La découverte de la ville
Le voyage en train depuis leur gare de village jusqu’au centre-ville durait environ 15 à 20 minutes. Chaque fois que Samir, Dragan et Luca posaient le pied en ville, c’était comme entrer dans un autre monde. La ville était à la fois fascinante et frustrante pour eux. Ils passaient des heures à flâner dans les magasins, à scruter les vitrines, attirés par tout ce qu’ils voyaient : des jeux vidéo, des vêtements, des accessoires qu’ils ne pouvaient pas se permettre. La ville leur offrait une nouvelle forme de liberté, mais aussi une prise de conscience. La valeur des choses. Ils n’étaient plus dans leur village où tout semblait accessible. Ici, il fallait faire des choix.
Leur frustration s’apaisait parfois dans les salles d’arcades, où ils oubliaient le temps. Street Fighter, Daytona, les parties de billard... Ils y passaient des heures. Il y avait même une salle où le pop-corn était gratuit, un luxe qui les amusait autant que les jeux eux-mêmes. Entre deux parties, ils découvraient aussi les McDonald's et les kebabs bon marché, devenant vite des habitués des fast-foods.
Mais leur véritable trésor, c’était les magasins de disques. À cette époque, les CD de rap étaient rares. Ils passaient des heures à écouter un maximum de titres aux casques, avant de se décider à acheter un album. Ils scrutaient les pochettes, les crédits, les dédicaces. Ce qui les fascinait, c’était de voir que tout ce petit monde du rap français semblait se connaître. La majorité des groupes venaient de Paris, quelques-uns de Marseille, et plus rarement des groupes de province. Il y avait aussi des groupes suisses, dont Sens Unik, un groupe local qu’ils avaient toujours suivi avec un intérêt particulier.

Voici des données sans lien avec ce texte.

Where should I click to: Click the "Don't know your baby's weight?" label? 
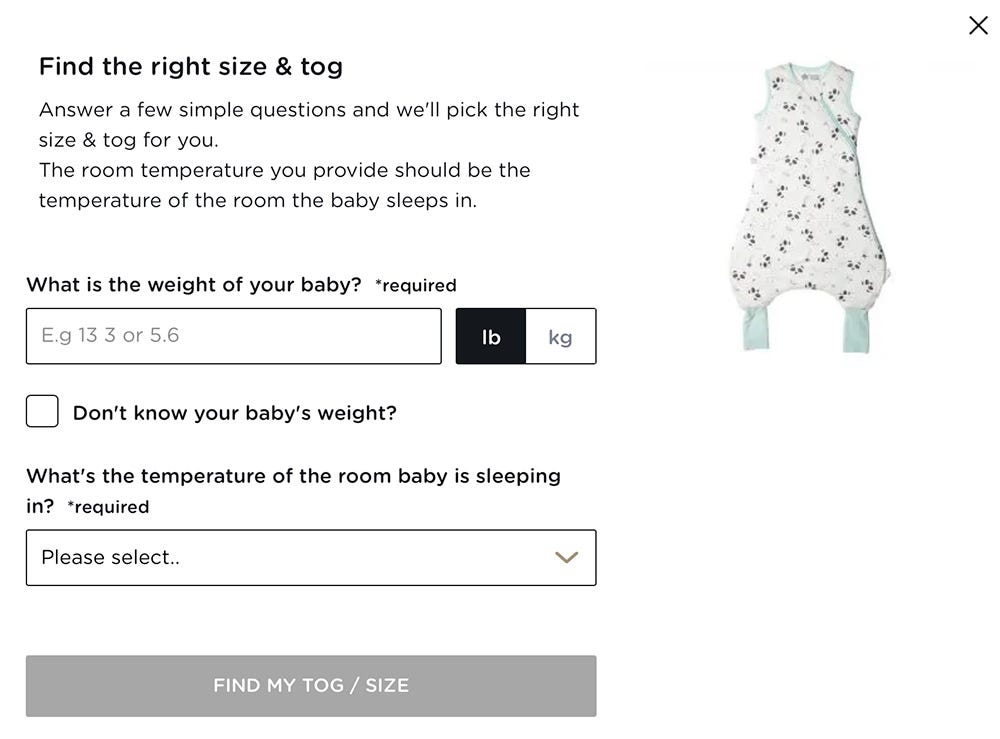point(235,413)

À l’école, leur comportement commençait à changer. Samir, Dragan et Luca répondaient de plus en plus aux profs, sans vraiment les craindre. Leurs résultats scolaires, pourtant, ne s'en ressentaient pas. Samir et Dragan faisaient partie des meilleurs de la classe. Malgré cela, ils savaient déjà que cette année serait leur dernière ensemble. Samir et Dragan redoubleraient pour passer en supérieur, tandis que Luca continuerait en options, bien qu’ils restent dans le même collège.
Cette année-là, Samir et d’autres élèves furent sévèrement punis pour avoir lancé des boules de neige depuis le haut de la cathédrale sur des passants en contrebas. Comme punition, ils passèrent un mercredi après-midi en retenue avec leur prof de physique. Ce dernier les obligea à calculer la vitesse, la hauteur, et l’impact des boules de neige. C’est à ce moment-là qu’ils réalisèrent que leur bêtise aurait pu tuer quelqu’un. Quand ils avaient lancé les boules, ils n’avaient pas mesuré la gravité de leur geste. Ce qui leur paraissait être une simple farce s’était avéré bien plus dangereux qu’ils ne l’auraient imaginé.
Lors des camps de ski, un autre fossé se creusait. Il y avait une différence évidente entre les familles suisses qui faisaient du ski chaque week-end, louaient des chalets à la saison et passaient leurs vacances de Noël et de février sur les pistes, et les autres. La pratique du ski avait un certain coût, et Samir, Dragan et Luca, eux, n’étaient pas de ceux qui pouvaient se le permettre. Ils se retrouvaient toujours dans les groupes de débutants, ne partageant pas la même expérience ou les mêmes privilèges que leurs camarades de classe.
Lors des courses d'école, les blagues et les farces ne manquaient pas. Ils trouvaient toujours une nouvelle victime parmi leurs camarades. Un jeu favori consistait à se tenir tous par la main, formant une chaîne, puis l'un d'entre eux touchait le fil électrique destiné aux vaches. Celui qui se trouvait en bout de chaîne, la "victime", se faisait secouer par la décharge. Les éclats de rire résonnaient dans les champs à chaque fois que le dernier de la chaîne recevait la décharge. Personne n’y échappait, tout le monde finissait par y passer à un moment ou un autre. C’était devenu une sorte de rite entre eux.